Ah the 50’s (*nostalgic sigh*)

I was at my wonderful boyness best between 8 and 12.  Small town upstate NY.  Safely wandered the streets at night.  Nobody locked their doors (the dogs were cheaply paid alarms).  Firecrackers and cow poop,... great fun!  Wandered alone up the old stone quarry gathering polywogs and looking for fossils.  Today the mothers would have panic attacks at the potential danger and you couldn’t do it anyway because the land owners would most strongly object because they don’t have insurance covering you.  I don’t think the modern kids in this town even know that there is an old stone quarry still there starting just behind old Mrs. *********‘s house on Langdon St.

We weren’t rich.  My dad owned a small gas station and gas sold for around 30 cents per gallon, but we had new kitchen appliances, a new car every 4 or 5 years, and trips to Florida a few times.  We could afford lobster dinners and the lobsters were HUGE back then, available even in small country taverns.

Kids played outside and we waited for the school bus outside in -40F temperatures.  Nobody had to carry school books so no kid had a backback.  Of course no kid had anything on them that was worth stealing, no cell phone or e-game.  Although you could get your lunch money (a quarter) stolen by the bully but all you had to do was kick him in the shins once and he left you alone.  No kid wore designer clothes.

However, I do not miss the greasy goop you were expected to slick down your hair with each morning.  Brylcreem!  Yuk! http://en.wikipedia.org/wiki/Brylcreem

I’m afraid to ask what part of a Bryl creature you get the “creem” from. 8-o

In an interesting aside from what you’ve posted. Because of the computers and high speed internet of the 21 century.
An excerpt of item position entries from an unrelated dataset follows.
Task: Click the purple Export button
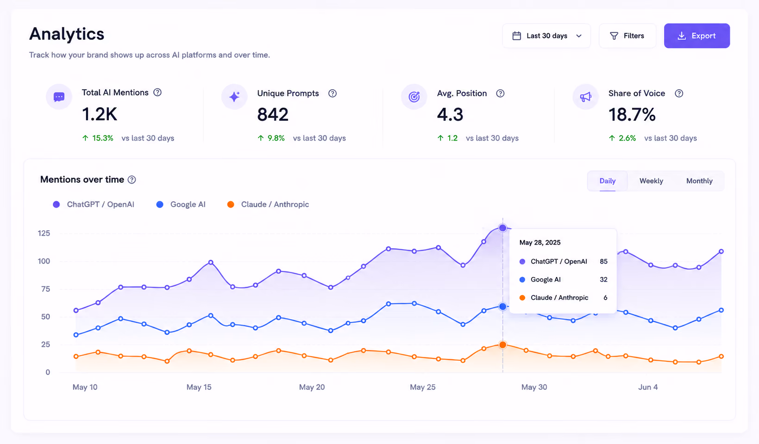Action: pos(696,36)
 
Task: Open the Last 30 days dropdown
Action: pos(546,36)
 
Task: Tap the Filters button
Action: pos(627,36)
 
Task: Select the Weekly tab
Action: pos(651,181)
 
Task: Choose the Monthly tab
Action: pos(699,181)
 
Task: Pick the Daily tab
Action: pos(608,181)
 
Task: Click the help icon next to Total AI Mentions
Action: pos(157,92)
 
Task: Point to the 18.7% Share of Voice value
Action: pos(632,114)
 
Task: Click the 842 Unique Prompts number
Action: pos(273,114)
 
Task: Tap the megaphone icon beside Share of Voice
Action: pos(585,97)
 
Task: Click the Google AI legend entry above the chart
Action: pos(181,204)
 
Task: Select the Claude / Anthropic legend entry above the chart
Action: pos(268,204)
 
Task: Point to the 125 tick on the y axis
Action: pos(44,233)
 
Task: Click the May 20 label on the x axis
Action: pos(312,387)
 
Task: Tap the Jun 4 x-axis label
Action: pos(648,387)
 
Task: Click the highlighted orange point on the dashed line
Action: pos(503,345)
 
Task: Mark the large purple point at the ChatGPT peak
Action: pos(503,228)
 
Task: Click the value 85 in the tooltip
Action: pos(603,262)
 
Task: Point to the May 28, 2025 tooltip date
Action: pos(540,243)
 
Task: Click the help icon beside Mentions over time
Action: pos(132,180)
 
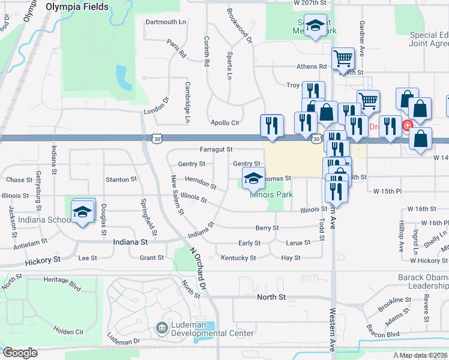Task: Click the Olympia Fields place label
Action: tap(77, 7)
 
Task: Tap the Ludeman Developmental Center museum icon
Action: tap(161, 328)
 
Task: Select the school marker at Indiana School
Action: tap(83, 212)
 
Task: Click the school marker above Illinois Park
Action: tap(254, 178)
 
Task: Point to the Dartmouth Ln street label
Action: tap(166, 22)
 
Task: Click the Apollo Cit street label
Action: tap(224, 122)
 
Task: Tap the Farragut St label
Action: tap(216, 149)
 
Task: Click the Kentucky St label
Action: tap(238, 258)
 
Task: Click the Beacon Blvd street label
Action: tap(384, 334)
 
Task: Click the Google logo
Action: tap(20, 353)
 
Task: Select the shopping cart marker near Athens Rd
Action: tap(342, 59)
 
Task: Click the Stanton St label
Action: tap(121, 179)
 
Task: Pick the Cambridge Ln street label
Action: tap(187, 103)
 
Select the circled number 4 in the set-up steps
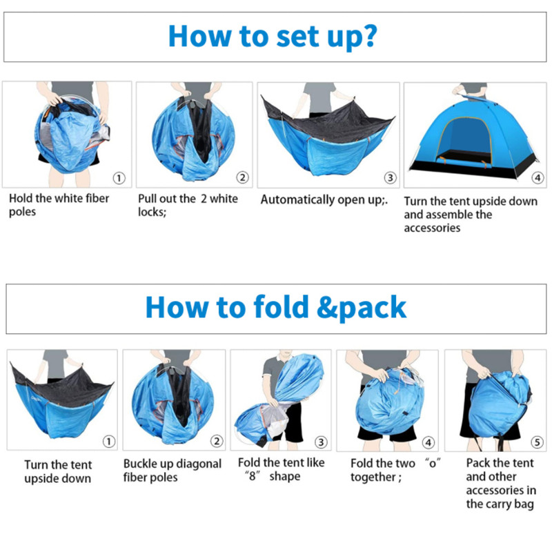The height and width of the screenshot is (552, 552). (x=538, y=178)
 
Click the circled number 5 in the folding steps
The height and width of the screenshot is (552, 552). (x=538, y=442)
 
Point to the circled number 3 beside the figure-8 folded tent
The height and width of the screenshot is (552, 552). (x=321, y=442)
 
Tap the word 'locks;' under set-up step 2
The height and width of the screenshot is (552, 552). (x=152, y=212)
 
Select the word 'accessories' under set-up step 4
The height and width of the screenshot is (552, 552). (x=432, y=228)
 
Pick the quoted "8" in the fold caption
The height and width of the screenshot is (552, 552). (x=252, y=476)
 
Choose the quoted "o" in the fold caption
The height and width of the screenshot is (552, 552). (x=433, y=463)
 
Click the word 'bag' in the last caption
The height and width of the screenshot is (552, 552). (x=524, y=504)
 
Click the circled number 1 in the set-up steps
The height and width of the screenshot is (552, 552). (x=119, y=178)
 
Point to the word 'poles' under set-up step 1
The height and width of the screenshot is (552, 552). (x=23, y=213)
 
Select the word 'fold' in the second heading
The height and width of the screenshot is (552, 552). (x=281, y=306)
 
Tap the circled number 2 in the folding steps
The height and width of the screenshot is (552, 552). (x=217, y=441)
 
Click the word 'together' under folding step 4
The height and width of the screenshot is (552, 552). (x=373, y=477)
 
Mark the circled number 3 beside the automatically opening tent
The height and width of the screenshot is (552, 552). (x=390, y=178)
After over 25 years of living in the big cities because that’s where the computer programming jobs are, I now work for a company that let’s me write code 100% from home.

So my husband and I find our dream home in a small city in Nevada called Yerington, with a population of a little over 3000, and move away from the lights, gangs, sirens, and helicopter lights from above, of Las Vegas, NV.

The town I’ve just moved to is like the best of the 50’s and 60’s with the best of the 21st century.

The house is two stories and 2800 sq ft of living space, on an acre of land, with another acre next door of unimproved land, just outside of the town proper. Big enough for us and my daughter and two grandchildren, and fruit trees, garden, yard, cars (which includes a 1964 Corvair and a 1966 Chevy pickup).... Don’t need to lock our doors; not one bit of graffiti on any of the buildings or fences.. (and no sign of painted over graffiti). Personally ran businesses. (OK, it is Nevada and there is a small Casino in town)... Not one signal light in a 50 mile radius… Just two stop signs down main street, and couple more stop signs around the side streets.  Basically, I’ve stepped thru a time machine and was able to take the technology with me…..

BEST OF BOTH WORLDS!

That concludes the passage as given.